### MATERIAL PROVIDED
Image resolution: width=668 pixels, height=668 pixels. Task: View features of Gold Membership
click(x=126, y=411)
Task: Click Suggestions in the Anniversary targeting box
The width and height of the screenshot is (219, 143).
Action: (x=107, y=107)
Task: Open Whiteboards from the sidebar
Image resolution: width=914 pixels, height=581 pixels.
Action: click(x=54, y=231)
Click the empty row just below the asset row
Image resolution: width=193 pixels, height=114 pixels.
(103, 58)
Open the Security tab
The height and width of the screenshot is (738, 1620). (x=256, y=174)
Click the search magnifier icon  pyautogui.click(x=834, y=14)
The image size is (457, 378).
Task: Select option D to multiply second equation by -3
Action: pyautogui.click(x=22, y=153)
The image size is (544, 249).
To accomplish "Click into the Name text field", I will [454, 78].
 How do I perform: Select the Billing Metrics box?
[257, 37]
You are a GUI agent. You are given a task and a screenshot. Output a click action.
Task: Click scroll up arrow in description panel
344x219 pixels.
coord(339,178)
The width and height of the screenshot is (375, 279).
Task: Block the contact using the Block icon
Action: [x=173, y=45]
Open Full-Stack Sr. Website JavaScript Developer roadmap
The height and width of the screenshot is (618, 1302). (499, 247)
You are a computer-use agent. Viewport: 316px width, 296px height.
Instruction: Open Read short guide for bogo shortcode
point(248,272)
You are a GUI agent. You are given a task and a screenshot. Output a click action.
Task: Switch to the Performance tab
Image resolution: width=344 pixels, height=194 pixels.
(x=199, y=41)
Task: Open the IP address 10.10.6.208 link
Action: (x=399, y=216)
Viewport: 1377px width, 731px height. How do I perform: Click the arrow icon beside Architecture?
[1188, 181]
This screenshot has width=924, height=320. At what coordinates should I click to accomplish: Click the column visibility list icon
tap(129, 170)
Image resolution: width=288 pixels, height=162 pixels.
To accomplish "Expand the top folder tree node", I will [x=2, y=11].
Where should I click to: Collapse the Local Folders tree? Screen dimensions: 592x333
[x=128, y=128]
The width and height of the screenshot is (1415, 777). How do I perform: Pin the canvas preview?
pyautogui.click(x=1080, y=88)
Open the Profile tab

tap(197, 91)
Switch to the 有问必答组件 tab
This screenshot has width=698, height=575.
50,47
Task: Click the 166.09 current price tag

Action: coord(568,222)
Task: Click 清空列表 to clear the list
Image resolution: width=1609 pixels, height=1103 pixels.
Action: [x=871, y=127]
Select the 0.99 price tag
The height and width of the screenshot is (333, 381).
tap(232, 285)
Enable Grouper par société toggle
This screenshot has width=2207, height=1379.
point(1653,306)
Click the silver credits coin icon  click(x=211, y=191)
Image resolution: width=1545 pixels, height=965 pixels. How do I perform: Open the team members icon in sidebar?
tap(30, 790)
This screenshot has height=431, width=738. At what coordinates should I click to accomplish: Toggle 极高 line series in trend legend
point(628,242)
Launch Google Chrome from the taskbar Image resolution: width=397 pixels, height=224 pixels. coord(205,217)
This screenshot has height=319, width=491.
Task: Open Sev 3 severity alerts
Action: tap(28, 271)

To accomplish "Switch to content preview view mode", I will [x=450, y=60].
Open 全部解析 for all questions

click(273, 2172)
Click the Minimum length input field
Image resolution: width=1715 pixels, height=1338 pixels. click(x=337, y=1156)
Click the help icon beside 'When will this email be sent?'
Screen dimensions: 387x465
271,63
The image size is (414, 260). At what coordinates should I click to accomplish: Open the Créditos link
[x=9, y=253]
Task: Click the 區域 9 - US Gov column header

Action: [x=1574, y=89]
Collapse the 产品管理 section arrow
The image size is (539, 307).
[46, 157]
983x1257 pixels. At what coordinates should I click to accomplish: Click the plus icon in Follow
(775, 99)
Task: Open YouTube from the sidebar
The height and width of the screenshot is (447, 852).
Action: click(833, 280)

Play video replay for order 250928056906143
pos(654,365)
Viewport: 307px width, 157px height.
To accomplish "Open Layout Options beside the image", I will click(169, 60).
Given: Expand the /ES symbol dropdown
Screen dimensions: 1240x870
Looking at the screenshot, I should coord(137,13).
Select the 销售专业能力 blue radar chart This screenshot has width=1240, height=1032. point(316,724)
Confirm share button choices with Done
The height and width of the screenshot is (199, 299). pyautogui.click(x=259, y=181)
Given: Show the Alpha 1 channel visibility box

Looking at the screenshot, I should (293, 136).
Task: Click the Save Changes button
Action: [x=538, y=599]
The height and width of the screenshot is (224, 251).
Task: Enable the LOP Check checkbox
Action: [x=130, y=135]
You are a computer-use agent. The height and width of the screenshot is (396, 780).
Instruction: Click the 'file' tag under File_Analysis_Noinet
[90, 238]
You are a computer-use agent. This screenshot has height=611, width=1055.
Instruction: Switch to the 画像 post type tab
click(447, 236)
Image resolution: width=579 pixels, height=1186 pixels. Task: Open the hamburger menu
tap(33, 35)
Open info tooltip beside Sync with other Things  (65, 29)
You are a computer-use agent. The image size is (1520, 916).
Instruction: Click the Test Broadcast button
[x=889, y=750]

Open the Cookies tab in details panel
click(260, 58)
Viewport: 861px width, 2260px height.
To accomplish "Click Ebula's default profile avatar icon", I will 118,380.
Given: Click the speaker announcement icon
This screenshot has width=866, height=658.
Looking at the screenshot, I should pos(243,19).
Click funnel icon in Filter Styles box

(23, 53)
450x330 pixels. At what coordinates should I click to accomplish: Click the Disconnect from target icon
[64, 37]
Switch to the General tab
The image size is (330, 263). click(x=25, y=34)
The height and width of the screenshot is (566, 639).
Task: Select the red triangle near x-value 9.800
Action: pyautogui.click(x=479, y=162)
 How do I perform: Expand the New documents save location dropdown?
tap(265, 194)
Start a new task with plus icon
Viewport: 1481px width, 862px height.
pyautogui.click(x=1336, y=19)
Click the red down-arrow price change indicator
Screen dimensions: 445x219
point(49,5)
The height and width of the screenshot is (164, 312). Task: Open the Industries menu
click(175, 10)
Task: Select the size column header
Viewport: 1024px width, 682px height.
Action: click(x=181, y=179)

### PROBLEM DETAILS
Reproduce the part of the records that opens with the line containing "Given: Click the speaker announcement icon" and closes at the end of the records, swapping "General" for "Advanced" and leaving everything else unchanged.

### RESPONSE TO THIS TASK
Given: Click the speaker announcement icon
This screenshot has width=866, height=658.
Looking at the screenshot, I should pos(243,19).
Click funnel icon in Filter Styles box

(23, 53)
450x330 pixels. At what coordinates should I click to accomplish: Click the Disconnect from target icon
[64, 37]
Switch to the Advanced tab
The image size is (330, 263). click(x=25, y=34)
The height and width of the screenshot is (566, 639).
Task: Select the red triangle near x-value 9.800
Action: pyautogui.click(x=479, y=162)
 How do I perform: Expand the New documents save location dropdown?
tap(265, 194)
Start a new task with plus icon
Viewport: 1481px width, 862px height.
pyautogui.click(x=1336, y=19)
Click the red down-arrow price change indicator
Screen dimensions: 445x219
point(49,5)
The height and width of the screenshot is (164, 312). Task: Open the Industries menu
click(175, 10)
Task: Select the size column header
Viewport: 1024px width, 682px height.
Action: click(x=181, y=179)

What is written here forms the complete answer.